--- Data to use ---
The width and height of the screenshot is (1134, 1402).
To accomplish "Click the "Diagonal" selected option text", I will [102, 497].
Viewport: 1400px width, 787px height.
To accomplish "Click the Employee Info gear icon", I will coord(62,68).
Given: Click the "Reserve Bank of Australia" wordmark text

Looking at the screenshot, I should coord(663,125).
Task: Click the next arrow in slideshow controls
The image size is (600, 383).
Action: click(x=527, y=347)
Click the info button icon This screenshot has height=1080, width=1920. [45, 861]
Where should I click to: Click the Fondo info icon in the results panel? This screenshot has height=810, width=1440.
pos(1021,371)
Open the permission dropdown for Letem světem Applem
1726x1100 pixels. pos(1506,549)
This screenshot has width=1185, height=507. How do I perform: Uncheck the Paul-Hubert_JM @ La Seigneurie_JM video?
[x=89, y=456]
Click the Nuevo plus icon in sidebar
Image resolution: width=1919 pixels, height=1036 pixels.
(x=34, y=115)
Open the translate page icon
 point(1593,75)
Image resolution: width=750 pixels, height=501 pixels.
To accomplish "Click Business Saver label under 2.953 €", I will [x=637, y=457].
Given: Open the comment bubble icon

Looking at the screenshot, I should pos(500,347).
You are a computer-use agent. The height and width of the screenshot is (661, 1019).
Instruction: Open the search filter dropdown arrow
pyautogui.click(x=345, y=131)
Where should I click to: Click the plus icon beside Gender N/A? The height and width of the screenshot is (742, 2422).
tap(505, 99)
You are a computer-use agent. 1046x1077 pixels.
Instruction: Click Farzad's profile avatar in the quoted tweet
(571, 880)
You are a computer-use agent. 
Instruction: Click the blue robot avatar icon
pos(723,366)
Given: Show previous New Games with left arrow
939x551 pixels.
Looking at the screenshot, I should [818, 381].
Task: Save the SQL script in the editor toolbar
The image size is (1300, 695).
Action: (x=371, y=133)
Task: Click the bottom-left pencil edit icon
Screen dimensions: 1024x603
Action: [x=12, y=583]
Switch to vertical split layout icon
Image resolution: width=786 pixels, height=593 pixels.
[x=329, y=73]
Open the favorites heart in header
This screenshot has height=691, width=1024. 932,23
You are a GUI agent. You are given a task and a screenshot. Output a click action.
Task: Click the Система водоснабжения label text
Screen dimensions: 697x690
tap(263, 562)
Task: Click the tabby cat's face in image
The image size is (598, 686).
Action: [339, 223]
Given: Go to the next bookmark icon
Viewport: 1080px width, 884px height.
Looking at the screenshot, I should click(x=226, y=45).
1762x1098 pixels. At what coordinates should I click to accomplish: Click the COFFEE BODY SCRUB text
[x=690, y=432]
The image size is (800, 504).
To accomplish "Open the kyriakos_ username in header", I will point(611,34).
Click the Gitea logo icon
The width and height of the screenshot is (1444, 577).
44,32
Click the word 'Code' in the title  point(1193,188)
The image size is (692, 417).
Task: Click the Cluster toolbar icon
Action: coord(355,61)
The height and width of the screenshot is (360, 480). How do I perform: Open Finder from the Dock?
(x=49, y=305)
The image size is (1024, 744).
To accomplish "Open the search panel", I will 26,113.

--- How to complete this task ---
Starting at the line that contains "Task: Click the Система", quote each remaining line of the entries above, unchanged.

--- Answer section ---
Task: Click the Система водоснабжения label text
Screen dimensions: 697x690
tap(263, 562)
Task: Click the tabby cat's face in image
The image size is (598, 686).
Action: [339, 223]
Given: Go to the next bookmark icon
Viewport: 1080px width, 884px height.
Looking at the screenshot, I should click(x=226, y=45).
1762x1098 pixels. At what coordinates should I click to accomplish: Click the COFFEE BODY SCRUB text
[x=690, y=432]
The image size is (800, 504).
To accomplish "Open the kyriakos_ username in header", I will point(611,34).
Click the Gitea logo icon
The width and height of the screenshot is (1444, 577).
44,32
Click the word 'Code' in the title  point(1193,188)
The image size is (692, 417).
Task: Click the Cluster toolbar icon
Action: coord(355,61)
The height and width of the screenshot is (360, 480). How do I perform: Open Finder from the Dock?
(x=49, y=305)
The image size is (1024, 744).
To accomplish "Open the search panel", I will 26,113.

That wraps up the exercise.